How different business sectors have weathered the storm

The unique market conditions created by lockdown have brought about some clear winners in the UK business landscape. Anyone who struggled to buy toilet paper, pasta, baking ingredients, garden supplies or hair clippers knows there were certain peaks in demand that were unique to life in lockdown in 2020.

As people sought novel ways to give themselves a “pandemic pampering”, online beauty sales doubled in just 12 weeks (as highlighted by Kantar’s Worldpanel division data) with nearly 9 percent of Brits buying beauty items via e-commerce in May. The shift means the pandemic accelerated the sector’s shift to online by as much as four to five years. The closure of hair salons fuelled 43 percent growth in hair colourants.

Similarly, without pubs and restaurants to go to, consumers sought solace in a few beers or G&Ts at home, sending take-home alcohol sales soaring. Even once pubs reopened, over half of consumers said they felt uncomfortable about going out, and alcohol sales for home consumption remained 41 percent higher than usual in early July.
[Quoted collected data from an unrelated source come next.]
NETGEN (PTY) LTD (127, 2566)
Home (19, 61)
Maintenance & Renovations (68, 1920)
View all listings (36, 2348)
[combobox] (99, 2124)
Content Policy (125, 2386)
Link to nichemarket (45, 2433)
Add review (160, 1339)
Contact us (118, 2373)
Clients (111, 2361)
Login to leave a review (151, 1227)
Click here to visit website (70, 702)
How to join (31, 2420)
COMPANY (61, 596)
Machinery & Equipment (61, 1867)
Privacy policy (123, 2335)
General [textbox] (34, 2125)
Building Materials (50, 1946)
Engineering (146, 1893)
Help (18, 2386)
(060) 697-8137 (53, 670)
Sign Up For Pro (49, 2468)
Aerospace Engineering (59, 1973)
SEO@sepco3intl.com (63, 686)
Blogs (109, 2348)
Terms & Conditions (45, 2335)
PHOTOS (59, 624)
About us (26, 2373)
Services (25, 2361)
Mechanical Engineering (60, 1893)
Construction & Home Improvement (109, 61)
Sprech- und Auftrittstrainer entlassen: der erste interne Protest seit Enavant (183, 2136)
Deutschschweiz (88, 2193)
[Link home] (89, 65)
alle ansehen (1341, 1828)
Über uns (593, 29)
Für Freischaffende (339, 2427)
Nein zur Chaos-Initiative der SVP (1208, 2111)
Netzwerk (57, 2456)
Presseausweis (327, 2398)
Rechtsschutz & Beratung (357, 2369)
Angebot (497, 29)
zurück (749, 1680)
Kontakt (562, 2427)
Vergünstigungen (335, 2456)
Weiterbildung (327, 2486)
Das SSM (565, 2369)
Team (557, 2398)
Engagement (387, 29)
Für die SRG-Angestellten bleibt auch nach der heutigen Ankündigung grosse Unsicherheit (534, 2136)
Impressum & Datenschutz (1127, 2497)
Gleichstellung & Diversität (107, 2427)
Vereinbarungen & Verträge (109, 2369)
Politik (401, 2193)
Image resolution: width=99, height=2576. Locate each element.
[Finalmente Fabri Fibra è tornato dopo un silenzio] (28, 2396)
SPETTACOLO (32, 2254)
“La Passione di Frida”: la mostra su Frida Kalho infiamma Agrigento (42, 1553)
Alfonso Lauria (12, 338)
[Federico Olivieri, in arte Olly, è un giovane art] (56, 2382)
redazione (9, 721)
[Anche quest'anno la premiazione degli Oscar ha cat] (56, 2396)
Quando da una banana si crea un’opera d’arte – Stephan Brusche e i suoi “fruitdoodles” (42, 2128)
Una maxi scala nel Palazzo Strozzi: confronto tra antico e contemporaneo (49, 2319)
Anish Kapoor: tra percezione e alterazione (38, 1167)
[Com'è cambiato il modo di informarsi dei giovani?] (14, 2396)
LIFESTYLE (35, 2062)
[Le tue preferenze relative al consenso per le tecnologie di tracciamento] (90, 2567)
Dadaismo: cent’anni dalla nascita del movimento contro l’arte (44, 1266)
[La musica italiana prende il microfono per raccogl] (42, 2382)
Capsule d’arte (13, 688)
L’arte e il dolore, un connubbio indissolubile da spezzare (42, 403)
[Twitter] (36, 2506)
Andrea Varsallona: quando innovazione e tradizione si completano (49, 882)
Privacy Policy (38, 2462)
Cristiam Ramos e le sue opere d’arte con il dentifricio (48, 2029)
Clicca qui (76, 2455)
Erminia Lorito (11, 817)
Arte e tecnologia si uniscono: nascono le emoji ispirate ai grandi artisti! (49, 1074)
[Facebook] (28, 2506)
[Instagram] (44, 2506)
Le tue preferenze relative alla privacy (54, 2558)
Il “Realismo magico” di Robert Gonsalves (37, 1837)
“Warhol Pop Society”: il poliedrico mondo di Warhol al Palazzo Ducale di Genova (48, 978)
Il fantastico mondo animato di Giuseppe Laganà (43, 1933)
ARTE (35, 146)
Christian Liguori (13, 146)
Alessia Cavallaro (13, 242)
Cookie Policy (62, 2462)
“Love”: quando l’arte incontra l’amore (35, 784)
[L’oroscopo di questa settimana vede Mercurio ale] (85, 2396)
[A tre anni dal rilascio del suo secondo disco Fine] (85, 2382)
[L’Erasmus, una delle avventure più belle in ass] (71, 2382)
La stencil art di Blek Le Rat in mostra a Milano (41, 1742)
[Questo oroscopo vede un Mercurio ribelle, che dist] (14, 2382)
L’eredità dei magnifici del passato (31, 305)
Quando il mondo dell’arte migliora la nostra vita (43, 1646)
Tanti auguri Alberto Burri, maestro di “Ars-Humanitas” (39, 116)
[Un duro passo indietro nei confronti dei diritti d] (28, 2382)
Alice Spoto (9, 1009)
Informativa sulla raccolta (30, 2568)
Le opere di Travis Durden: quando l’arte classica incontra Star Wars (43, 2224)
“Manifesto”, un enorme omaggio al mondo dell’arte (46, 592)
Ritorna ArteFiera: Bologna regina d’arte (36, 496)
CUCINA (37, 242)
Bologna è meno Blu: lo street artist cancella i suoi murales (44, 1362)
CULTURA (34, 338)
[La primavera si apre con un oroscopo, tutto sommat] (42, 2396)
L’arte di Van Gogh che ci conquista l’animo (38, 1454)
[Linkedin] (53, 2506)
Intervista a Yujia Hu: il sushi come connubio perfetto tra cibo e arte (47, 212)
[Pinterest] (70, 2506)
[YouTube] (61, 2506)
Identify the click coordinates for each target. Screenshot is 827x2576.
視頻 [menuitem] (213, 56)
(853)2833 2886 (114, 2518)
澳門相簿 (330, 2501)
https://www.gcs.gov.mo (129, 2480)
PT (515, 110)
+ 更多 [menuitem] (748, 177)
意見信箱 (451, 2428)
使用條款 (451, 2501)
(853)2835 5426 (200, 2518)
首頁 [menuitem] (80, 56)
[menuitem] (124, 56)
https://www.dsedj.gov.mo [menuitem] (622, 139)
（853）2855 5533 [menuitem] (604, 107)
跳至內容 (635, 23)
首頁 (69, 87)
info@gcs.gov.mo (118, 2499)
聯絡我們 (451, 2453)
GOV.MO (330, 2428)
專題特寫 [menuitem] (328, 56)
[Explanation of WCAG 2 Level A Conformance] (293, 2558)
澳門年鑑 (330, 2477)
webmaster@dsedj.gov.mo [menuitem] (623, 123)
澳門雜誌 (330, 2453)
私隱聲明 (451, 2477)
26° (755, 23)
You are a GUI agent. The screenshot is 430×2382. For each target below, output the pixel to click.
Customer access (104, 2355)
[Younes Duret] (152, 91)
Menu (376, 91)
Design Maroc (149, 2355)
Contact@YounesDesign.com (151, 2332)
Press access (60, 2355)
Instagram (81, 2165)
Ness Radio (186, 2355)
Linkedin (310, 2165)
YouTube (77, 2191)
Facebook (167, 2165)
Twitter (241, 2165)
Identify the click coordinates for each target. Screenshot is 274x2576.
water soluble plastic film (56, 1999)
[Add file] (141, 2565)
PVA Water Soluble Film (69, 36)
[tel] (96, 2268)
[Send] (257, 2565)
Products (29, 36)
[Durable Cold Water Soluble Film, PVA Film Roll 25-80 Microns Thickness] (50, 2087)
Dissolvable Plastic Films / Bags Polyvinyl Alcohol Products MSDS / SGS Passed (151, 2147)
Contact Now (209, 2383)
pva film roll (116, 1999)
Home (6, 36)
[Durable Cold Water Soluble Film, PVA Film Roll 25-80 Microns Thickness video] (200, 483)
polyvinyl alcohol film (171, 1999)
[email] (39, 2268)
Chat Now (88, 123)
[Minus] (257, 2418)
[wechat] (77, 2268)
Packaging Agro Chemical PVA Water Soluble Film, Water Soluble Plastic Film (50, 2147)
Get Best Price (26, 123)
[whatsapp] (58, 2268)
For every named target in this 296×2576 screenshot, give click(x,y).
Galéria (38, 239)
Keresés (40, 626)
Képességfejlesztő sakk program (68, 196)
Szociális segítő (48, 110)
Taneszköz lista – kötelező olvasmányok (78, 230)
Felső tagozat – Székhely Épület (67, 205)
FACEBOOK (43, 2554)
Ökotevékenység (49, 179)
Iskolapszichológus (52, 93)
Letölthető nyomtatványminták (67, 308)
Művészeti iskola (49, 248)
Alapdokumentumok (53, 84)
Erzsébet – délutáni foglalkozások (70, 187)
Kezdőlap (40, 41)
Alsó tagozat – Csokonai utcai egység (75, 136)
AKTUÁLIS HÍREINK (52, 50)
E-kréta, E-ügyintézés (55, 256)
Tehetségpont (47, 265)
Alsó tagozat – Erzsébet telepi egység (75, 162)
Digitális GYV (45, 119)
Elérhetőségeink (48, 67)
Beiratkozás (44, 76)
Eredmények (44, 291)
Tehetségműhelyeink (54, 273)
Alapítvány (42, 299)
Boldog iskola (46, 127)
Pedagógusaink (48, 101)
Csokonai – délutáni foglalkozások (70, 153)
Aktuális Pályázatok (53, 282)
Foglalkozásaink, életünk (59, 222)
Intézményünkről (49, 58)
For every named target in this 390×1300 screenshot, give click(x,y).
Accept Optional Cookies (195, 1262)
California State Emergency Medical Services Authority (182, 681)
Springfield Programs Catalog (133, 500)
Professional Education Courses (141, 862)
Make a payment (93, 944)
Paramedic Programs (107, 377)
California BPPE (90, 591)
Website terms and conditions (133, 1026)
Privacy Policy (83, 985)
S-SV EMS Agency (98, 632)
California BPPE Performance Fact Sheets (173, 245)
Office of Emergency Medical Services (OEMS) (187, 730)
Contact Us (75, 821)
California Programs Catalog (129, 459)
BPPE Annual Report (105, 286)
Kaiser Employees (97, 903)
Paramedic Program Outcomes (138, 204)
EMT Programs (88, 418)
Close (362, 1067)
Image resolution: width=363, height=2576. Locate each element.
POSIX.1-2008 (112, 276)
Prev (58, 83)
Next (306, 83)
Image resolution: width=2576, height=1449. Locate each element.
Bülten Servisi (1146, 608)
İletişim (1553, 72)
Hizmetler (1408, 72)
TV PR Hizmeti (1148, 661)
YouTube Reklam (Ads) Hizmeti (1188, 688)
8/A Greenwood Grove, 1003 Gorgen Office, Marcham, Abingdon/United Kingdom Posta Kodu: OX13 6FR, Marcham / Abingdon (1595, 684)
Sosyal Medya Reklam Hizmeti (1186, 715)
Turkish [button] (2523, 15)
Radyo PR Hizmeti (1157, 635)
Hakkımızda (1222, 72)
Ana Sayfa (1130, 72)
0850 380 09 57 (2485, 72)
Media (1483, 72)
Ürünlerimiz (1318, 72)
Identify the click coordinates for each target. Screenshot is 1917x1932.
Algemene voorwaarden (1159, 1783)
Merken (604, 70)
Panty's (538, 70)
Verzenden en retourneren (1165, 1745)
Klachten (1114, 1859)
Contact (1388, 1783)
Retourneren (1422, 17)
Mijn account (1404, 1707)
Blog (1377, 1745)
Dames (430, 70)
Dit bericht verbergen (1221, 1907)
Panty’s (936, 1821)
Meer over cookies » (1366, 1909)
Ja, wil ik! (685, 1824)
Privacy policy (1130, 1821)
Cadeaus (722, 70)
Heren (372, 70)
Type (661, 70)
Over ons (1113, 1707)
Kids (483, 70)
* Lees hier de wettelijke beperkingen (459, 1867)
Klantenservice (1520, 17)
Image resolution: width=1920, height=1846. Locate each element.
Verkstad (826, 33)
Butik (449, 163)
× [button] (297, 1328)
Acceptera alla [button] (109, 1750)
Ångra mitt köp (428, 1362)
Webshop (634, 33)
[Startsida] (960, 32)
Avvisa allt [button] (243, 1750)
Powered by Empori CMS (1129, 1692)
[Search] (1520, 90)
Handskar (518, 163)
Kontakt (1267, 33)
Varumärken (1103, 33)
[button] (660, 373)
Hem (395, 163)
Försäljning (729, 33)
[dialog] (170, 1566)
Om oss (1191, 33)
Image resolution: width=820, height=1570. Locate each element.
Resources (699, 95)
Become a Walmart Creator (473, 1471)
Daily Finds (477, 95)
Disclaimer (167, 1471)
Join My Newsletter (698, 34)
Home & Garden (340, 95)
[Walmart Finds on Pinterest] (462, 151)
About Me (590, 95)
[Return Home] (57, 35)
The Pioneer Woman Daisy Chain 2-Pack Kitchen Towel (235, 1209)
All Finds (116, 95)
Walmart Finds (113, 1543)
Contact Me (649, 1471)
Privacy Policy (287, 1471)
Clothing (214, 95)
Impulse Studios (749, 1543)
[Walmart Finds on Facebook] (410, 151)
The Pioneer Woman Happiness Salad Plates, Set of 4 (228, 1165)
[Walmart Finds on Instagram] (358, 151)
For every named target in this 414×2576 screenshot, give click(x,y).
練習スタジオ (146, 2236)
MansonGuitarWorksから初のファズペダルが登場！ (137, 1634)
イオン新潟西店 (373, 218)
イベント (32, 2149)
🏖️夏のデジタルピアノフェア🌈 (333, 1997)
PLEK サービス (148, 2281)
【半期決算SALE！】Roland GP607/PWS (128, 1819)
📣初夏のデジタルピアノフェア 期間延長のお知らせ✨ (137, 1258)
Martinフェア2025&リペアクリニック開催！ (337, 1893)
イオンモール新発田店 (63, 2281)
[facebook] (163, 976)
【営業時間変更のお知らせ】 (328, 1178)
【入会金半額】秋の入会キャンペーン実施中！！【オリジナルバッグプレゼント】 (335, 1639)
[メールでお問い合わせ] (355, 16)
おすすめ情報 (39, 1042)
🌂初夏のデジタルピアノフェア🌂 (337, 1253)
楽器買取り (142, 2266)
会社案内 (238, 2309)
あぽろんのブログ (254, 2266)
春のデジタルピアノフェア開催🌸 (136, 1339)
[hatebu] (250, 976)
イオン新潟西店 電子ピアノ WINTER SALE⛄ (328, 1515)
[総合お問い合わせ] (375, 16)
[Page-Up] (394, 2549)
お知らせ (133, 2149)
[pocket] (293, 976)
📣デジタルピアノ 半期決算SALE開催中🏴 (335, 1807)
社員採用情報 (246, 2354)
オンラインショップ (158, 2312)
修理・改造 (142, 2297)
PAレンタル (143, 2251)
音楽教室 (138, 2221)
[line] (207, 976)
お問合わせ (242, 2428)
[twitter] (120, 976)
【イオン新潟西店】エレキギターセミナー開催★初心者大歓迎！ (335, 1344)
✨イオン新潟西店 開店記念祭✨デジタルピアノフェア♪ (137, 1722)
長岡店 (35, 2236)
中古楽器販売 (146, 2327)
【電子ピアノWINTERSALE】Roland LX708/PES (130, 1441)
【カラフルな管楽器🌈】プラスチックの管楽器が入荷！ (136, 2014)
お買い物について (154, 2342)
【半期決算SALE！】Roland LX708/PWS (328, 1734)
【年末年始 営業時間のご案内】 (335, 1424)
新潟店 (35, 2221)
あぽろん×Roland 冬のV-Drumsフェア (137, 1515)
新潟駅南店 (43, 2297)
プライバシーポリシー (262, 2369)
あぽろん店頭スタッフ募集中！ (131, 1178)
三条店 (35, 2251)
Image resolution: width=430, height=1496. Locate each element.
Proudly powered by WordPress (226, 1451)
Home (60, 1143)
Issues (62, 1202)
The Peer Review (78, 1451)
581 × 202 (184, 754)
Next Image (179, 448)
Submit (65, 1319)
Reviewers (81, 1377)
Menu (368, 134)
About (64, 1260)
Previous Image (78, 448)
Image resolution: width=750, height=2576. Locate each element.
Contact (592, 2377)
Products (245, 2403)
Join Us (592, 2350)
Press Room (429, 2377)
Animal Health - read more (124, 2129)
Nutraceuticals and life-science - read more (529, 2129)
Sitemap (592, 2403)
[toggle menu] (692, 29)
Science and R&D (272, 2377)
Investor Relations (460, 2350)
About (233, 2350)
More home cooking (and home snacking) meant people were buying not just more food and drink (13 percent up between June 2019 and June 2020), but also more calorie-dense products, with total calories purchased around 17 percent higher than a year ago. Grocery retailers were the big winners, but with the closure of schools and workplaces leading to 500 million additional meals being catered for at home, the allure of a takeaway was strong.

These shifts in demand are also evident in the BrandZ Top 75 data. The soft drinks and alcohol categories were both up, and with cafes and restaurants shut, the food delivery services (classified as lifestyle platforms in BrandZ) were big beneficiaries, growing in value by 27 percent. Given that sporting events were virtually non-existent for months, gambling brands suffered big losses (-34 percent), as did clothing (-20 percent), cars (-32 percent) and travel (-27 percent).  

What is important to note here is this: with the possible exception of luxury, which suffered a body blow seemingly out of the blue when retailers were forced to shut physical stores, brands generally continued in the same direction they were moving in before COVID-19 struck. What changed was the scale of gain or loss, but not the direction, as this look at just a few categories neatly illustrates.

Note: Top 50 is used for consistency, as the UK ranking began with 50 rather than 75 brands

A day in the life – BrandZ ranking reflects UK consumer experience

The category make-up of the Top 75 has changed little since last year, with banks, telecommunications providers, retailers and energy suppliers accounting for the vast majority of brand value. The remaining one-third of value comes from a broad selection of brands spanning everything from computer gaming to personal care, paint to price comparison, and cars to chocolate. In short, they provide a snapshot of everyday life in the UK.